Speaking of, I always find it very telling that the knee-jerk reaction is to blame a dependency or subcontractor. That's the same mentality that says "paid for code must be better" when, last I checked, there aren't any more Windows phones, are there?
But there was a Windows password hash method in the early 2000s that could be brute forced on a single consumer grade CPU in less than 24 hours on their current-at-the-time flagship network server OS. So there's that...
The nature/architecture of tails means this kind of attack is possible. Apps that can "break through" the OS networking, get access to the "real connection". Excuse my non-technical language.
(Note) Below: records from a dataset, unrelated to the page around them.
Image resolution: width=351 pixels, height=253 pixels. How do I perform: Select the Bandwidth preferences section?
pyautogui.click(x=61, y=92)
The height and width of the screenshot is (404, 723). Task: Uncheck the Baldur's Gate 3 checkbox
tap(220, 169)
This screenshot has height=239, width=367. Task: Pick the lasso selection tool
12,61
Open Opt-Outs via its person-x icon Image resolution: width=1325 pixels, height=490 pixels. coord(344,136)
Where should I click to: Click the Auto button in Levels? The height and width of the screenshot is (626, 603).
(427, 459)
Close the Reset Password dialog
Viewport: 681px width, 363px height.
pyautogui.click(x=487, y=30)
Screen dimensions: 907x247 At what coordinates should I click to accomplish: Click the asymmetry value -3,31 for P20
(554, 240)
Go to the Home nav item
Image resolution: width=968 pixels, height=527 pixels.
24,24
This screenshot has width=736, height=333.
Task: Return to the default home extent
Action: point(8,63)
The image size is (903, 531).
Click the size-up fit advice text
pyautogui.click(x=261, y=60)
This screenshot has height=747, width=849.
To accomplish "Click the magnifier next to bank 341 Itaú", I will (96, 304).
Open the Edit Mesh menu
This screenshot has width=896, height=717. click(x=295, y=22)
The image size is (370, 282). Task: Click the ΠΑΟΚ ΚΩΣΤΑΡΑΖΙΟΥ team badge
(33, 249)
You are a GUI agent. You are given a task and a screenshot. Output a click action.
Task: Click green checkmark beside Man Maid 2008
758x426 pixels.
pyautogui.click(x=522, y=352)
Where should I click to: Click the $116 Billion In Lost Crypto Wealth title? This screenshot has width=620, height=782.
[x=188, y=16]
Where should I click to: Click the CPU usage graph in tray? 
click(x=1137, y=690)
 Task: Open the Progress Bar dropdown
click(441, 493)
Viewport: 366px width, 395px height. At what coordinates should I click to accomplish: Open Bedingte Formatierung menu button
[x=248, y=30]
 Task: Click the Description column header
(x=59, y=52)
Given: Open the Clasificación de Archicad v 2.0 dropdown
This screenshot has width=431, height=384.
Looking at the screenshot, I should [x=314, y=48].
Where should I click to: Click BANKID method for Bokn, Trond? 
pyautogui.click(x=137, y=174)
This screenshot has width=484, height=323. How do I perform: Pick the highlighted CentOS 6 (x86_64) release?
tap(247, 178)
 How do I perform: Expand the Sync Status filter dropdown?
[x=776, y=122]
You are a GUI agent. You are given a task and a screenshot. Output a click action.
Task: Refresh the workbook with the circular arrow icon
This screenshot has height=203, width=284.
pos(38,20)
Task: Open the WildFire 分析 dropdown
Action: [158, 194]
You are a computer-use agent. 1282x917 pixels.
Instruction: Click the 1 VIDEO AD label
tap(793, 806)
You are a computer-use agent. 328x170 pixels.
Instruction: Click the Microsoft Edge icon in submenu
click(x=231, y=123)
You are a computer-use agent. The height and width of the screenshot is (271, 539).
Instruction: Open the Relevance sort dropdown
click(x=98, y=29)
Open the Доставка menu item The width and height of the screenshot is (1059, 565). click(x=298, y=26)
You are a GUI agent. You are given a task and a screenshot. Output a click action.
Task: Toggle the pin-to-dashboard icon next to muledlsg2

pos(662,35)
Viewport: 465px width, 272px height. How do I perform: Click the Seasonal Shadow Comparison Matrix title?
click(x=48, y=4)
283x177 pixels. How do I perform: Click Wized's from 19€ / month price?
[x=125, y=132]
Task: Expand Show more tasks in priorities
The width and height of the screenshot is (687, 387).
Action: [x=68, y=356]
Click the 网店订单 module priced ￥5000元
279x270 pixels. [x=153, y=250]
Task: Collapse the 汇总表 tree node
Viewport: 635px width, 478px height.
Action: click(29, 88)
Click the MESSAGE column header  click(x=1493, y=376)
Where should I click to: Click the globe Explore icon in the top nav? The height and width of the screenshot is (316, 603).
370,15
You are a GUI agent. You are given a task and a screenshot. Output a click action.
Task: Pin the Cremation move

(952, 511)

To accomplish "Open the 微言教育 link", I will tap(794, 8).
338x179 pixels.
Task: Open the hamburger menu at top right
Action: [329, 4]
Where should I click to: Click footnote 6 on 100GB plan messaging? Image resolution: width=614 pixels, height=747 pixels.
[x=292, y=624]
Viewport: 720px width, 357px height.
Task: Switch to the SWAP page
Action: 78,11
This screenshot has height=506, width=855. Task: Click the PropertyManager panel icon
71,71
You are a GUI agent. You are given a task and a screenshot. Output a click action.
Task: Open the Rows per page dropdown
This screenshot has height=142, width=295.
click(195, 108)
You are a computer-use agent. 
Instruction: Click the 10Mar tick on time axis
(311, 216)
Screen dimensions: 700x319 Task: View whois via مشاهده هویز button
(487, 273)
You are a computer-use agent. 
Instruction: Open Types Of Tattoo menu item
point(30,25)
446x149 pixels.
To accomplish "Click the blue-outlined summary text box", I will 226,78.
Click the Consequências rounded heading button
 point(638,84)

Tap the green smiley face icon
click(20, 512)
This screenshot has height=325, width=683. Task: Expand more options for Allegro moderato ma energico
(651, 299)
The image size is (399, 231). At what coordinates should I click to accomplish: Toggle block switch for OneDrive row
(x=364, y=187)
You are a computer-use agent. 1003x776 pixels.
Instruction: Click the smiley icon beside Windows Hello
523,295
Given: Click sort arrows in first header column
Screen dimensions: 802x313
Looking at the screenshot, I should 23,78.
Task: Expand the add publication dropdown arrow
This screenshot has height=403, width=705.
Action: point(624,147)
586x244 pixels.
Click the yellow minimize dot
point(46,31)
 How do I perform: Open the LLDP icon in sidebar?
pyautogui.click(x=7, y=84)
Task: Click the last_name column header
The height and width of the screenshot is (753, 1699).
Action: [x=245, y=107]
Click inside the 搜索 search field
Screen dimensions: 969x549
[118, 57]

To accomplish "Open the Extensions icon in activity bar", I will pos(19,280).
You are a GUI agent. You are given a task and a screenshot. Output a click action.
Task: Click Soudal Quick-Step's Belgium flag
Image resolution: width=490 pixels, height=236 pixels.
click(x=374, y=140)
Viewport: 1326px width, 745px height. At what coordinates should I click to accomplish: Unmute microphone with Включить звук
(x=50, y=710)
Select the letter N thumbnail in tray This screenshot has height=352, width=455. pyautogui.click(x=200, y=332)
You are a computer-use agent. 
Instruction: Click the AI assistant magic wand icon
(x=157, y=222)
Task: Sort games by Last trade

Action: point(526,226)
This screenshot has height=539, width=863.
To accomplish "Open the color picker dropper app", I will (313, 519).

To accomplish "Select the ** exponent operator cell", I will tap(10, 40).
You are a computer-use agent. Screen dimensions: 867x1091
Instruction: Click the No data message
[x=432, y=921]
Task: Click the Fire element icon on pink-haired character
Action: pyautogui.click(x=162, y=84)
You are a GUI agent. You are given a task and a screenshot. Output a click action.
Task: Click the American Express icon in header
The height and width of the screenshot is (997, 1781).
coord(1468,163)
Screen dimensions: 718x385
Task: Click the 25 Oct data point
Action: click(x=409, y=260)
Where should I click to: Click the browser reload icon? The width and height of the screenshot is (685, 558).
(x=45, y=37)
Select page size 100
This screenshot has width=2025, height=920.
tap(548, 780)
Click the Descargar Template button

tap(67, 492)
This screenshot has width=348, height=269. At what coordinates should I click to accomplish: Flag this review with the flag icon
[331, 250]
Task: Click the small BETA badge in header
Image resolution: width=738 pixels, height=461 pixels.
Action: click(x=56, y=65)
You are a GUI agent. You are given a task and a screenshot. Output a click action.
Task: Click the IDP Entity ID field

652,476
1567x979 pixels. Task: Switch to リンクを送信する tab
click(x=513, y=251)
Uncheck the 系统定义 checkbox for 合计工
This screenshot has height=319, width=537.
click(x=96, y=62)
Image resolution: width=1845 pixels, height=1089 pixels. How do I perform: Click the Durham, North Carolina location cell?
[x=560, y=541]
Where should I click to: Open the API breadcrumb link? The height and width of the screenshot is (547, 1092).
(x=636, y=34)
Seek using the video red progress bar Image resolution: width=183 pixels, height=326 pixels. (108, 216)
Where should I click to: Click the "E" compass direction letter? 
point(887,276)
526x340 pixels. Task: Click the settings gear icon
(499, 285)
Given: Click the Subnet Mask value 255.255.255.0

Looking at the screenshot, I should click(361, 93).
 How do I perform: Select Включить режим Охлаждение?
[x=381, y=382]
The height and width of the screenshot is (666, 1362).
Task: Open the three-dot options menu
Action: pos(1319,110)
Disclosure/ad: I work on Whonix, which is, uh, tails in VM essentially (to the person who only knows tails and not whonix). In Whonix, the desktop is in an VM, separate from another OS in another VM running the networking. No program in the desktop VM can reveal the public IP. On top of that, for advanced users, the desktop hardware itself might be separate from the hardware connected to the public internet.
The VM (virtualbox, kvm, whatever) is the single (practical) attack service, which is safer than ensuring every program the user may run is patched. Excuse the rant/ad/competition-bashing.
That’s one of the issues an aggregate system (which describes any system of meaningful size, these days) has to deal with.
How many of the massive breaches we hear about, originate with dependencies or subcontractors?